Il metodo più semplice per portare in tavola una cicoria saporita
- Lavala più volte e rimuovi le coste troppo dure prima della cottura.
- Per la maggior parte delle varietà bastano 8-12 minuti in acqua salata.
- La cicoria lessata diventa più gustosa con olio extravergine, aglio e peperoncino.
- Per attenuare l’amaro, usa foglie giovani oppure sbollentale e scolale bene.
- In cucina pugliese si abbina alla crema di fave, mentre nel Lazio si serve spesso ripassata.
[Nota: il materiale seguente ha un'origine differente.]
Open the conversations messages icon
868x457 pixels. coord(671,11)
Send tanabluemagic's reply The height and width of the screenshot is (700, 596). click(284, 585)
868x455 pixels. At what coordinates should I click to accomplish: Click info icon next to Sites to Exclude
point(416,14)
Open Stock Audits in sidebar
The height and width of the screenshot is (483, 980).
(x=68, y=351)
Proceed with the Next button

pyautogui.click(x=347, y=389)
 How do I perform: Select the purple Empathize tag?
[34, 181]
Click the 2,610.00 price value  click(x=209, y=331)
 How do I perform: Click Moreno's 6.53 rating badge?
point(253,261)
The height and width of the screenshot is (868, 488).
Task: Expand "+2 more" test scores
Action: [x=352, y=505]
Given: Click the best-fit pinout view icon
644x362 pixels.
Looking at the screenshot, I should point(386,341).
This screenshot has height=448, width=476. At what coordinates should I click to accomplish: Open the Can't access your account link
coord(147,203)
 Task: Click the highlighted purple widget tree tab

Dalla pulizia alla pentola senza complicarsi la vita
La cicoria può arrivare sul banco del mercato in forme diverse. La cicoria selvatica ha foglie più sottili e un amaro deciso, mentre la catalogna presenta coste carnose e regolari. Le puntarelle, invece, sono i germogli teneri della catalogna e possono essere mangiate anche crude, ma le foglie esterne si prestano benissimo alla cottura.
Per prima cosa elimina la parte finale del cespo, le foglie ingiallite e le coste legnose. Taglia la verdura in pezzi di 5-7 centimetri e lavala in una bacinella, cambiando l’acqua finché non rimane terra sul fondo. Io preferisco non lasciare la cicoria a bagno troppo a lungo, perché perde profumo e diventa acquosa.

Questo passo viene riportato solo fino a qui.